Dataset entries
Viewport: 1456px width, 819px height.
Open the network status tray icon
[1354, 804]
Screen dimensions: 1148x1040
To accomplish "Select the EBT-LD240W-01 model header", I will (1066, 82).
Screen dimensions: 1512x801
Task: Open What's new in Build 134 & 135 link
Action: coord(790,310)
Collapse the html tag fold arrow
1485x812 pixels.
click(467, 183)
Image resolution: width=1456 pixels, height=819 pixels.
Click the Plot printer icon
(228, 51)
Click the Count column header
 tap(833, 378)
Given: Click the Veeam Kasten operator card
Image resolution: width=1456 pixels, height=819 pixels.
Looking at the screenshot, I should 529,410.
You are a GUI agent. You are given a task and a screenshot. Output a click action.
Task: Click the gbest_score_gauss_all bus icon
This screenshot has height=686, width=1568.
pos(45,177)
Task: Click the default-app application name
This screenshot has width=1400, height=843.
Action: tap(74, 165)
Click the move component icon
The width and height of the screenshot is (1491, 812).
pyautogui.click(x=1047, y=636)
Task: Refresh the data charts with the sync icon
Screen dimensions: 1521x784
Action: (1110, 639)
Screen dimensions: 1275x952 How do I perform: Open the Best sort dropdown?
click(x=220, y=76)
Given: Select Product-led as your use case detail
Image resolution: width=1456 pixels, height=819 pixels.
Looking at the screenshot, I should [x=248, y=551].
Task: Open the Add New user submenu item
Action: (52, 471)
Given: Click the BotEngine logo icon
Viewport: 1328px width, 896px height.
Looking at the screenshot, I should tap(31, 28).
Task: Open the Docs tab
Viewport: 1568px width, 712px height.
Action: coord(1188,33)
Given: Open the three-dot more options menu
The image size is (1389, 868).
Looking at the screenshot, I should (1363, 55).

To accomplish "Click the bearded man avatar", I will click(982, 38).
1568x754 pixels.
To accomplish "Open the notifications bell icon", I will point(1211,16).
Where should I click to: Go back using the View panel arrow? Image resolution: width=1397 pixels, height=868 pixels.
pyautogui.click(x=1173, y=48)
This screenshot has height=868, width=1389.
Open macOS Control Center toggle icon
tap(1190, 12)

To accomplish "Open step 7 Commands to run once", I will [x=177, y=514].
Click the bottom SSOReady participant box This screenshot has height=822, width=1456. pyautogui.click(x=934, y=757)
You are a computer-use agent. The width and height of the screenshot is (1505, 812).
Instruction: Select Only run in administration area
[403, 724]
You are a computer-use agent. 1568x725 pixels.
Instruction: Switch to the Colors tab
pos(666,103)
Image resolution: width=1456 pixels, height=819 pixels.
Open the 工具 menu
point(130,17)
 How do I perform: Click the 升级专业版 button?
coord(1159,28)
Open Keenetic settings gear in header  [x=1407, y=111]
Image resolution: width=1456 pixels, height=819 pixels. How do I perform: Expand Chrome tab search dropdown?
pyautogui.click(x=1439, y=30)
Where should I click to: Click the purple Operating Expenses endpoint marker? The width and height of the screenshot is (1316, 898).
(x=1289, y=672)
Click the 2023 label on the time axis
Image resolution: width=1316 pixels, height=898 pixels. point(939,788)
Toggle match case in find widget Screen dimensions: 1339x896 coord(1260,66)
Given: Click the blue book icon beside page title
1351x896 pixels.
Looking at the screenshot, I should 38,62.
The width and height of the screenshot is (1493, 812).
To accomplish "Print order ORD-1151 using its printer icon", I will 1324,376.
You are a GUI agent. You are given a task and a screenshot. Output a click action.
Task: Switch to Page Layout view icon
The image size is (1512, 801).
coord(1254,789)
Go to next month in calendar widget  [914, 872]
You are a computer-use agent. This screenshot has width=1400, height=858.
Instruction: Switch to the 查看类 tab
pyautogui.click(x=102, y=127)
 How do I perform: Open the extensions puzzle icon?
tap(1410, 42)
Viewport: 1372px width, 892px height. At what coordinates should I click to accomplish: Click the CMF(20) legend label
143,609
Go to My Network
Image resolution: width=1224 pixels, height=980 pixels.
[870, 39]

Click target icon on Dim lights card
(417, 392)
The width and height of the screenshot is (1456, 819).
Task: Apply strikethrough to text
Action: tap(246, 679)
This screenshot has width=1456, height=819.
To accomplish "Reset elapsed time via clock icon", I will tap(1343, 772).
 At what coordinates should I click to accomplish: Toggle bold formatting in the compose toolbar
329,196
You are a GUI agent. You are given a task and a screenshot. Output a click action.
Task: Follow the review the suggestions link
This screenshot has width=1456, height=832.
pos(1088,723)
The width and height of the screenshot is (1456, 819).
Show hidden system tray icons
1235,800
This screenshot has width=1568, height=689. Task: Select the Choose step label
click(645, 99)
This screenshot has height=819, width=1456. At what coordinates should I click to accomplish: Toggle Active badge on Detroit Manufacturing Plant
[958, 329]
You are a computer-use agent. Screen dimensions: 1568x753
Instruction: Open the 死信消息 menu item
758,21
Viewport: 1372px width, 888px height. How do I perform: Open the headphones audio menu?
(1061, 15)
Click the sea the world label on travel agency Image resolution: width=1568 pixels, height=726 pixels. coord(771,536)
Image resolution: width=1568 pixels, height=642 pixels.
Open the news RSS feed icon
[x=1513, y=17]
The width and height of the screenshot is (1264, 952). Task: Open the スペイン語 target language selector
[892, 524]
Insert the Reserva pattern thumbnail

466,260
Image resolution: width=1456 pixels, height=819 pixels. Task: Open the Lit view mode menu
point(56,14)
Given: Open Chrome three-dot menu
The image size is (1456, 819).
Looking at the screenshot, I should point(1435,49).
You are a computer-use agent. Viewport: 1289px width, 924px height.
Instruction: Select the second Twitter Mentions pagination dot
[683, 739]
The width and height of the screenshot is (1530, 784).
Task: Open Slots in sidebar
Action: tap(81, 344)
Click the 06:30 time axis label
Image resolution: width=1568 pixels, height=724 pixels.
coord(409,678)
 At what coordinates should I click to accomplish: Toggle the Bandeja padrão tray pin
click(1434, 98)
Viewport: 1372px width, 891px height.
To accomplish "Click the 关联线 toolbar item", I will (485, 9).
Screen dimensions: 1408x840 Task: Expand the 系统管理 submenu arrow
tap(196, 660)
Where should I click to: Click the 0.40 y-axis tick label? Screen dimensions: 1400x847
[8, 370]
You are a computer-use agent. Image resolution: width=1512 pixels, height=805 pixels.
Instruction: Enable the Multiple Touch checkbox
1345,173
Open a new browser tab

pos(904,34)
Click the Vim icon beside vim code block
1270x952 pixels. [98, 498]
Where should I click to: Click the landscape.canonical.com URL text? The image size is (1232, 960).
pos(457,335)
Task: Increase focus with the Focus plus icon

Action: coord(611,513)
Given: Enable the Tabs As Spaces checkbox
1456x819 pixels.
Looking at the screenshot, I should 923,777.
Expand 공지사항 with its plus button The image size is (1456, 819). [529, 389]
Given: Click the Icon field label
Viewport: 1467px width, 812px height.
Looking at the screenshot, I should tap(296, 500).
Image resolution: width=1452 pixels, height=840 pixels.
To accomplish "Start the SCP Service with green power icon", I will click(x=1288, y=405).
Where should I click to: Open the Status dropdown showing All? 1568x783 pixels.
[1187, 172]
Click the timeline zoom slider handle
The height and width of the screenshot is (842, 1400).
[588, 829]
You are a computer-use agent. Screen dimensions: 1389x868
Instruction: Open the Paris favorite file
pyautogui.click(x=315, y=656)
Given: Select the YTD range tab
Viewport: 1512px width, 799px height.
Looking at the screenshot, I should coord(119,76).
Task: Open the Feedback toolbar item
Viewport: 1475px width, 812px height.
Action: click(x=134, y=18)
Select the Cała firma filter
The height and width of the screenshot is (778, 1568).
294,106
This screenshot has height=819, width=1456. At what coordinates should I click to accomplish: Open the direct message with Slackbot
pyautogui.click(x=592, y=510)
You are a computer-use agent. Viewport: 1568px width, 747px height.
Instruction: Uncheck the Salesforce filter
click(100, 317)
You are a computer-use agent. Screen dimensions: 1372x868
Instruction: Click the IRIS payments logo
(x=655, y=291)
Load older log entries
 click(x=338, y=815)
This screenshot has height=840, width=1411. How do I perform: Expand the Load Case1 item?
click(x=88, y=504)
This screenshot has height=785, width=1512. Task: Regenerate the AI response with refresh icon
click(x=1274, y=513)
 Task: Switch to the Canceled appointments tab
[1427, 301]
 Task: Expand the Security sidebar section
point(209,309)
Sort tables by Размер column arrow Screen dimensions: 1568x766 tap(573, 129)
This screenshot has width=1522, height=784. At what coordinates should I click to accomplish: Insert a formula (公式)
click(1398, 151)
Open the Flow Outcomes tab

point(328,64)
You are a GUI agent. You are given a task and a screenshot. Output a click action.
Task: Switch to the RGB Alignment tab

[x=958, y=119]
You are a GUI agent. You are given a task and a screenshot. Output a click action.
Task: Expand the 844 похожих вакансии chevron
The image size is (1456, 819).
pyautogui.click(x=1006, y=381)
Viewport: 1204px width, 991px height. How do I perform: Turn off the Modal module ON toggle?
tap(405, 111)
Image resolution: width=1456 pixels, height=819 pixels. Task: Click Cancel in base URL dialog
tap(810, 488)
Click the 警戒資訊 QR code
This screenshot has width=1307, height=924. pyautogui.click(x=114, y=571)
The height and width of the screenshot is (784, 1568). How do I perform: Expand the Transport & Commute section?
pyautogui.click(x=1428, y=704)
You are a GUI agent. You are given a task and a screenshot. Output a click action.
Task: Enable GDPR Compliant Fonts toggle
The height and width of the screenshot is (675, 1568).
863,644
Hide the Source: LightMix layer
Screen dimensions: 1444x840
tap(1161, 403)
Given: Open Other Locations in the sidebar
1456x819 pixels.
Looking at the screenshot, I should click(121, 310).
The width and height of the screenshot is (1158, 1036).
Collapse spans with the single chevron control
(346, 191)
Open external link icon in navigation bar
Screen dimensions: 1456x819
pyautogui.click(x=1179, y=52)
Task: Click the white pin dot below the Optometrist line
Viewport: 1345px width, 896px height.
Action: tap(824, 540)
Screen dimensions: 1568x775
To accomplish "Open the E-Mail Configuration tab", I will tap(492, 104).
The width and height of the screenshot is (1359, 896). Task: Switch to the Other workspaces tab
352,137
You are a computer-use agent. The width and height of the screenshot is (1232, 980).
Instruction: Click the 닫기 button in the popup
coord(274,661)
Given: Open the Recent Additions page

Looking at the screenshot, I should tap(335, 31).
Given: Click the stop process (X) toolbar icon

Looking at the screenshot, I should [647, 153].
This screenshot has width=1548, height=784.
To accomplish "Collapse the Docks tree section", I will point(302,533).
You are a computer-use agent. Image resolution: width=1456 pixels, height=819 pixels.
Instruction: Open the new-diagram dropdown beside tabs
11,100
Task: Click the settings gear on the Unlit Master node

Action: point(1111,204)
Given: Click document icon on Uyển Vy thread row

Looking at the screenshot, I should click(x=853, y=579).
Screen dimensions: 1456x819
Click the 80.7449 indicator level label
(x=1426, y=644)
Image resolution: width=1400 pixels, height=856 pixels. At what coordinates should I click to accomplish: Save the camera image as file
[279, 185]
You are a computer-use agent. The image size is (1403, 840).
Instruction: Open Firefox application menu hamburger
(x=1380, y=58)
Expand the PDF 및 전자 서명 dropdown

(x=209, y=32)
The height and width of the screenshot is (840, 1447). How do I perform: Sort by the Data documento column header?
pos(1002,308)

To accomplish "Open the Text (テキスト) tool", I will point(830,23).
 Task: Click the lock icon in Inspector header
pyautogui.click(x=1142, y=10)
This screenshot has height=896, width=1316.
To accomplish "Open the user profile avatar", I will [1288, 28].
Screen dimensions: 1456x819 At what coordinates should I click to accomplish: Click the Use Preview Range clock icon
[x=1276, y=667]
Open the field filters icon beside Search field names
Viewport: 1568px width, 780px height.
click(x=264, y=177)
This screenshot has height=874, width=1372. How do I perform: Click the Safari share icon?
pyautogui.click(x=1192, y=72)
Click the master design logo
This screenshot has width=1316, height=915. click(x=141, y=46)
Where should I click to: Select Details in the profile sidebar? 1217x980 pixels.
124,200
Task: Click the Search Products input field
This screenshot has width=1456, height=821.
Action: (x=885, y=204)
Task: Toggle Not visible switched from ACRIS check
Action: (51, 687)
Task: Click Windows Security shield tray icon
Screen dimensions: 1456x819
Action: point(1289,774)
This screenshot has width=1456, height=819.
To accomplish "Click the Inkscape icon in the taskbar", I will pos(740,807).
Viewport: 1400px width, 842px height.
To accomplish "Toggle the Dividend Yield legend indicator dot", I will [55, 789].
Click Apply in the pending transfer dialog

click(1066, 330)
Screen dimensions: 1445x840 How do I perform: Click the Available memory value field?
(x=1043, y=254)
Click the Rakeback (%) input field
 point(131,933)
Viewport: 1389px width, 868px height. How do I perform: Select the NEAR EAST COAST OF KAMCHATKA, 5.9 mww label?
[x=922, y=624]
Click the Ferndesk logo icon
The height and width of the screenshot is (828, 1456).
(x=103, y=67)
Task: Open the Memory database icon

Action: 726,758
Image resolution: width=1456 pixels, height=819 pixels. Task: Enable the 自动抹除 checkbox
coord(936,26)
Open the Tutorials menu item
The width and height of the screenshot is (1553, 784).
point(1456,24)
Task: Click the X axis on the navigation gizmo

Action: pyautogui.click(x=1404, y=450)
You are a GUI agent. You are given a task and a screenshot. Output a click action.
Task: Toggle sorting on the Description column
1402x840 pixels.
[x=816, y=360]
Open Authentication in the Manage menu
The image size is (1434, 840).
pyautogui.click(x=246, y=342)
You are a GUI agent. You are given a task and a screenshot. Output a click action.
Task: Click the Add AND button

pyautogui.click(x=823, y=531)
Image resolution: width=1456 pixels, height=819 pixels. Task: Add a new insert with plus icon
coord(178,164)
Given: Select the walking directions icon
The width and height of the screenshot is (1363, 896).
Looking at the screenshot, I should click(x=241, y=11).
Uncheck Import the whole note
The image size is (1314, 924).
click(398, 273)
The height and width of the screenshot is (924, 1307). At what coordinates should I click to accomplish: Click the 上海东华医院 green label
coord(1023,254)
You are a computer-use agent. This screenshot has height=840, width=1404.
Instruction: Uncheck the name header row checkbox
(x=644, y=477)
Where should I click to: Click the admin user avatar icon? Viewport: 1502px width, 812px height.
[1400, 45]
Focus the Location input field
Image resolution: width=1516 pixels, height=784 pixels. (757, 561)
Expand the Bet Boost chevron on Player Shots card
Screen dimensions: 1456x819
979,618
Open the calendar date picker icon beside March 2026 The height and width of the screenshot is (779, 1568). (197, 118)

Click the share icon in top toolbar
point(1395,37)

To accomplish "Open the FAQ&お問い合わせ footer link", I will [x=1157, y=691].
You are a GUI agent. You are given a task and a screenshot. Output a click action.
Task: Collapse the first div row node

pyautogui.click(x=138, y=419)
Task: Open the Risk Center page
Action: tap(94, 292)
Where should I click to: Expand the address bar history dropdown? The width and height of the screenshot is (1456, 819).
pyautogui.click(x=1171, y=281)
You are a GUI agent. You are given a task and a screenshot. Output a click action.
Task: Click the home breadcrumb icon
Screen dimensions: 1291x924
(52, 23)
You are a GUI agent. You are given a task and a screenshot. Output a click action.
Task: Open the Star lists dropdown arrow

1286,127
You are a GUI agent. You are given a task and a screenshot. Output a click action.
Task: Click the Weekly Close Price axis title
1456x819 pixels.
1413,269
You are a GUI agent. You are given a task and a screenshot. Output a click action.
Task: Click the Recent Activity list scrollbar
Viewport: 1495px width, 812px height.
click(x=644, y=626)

◆ WHAT IS REQUIRED
If a line comes after the one containing "Task: Click the default-app application name", leave it out; set down every line of the data before it, and that line itself, exactly.

◆ YOUR RESPONSE
Viewport: 1456px width, 819px height.
Open the network status tray icon
[1354, 804]
Screen dimensions: 1148x1040
To accomplish "Select the EBT-LD240W-01 model header", I will (1066, 82).
Screen dimensions: 1512x801
Task: Open What's new in Build 134 & 135 link
Action: coord(790,310)
Collapse the html tag fold arrow
1485x812 pixels.
click(467, 183)
Image resolution: width=1456 pixels, height=819 pixels.
Click the Plot printer icon
(228, 51)
Click the Count column header
 tap(833, 378)
Given: Click the Veeam Kasten operator card
Image resolution: width=1456 pixels, height=819 pixels.
Looking at the screenshot, I should 529,410.
You are a GUI agent. You are given a task and a screenshot. Output a click action.
Task: Click the gbest_score_gauss_all bus icon
This screenshot has height=686, width=1568.
pos(45,177)
Task: Click the default-app application name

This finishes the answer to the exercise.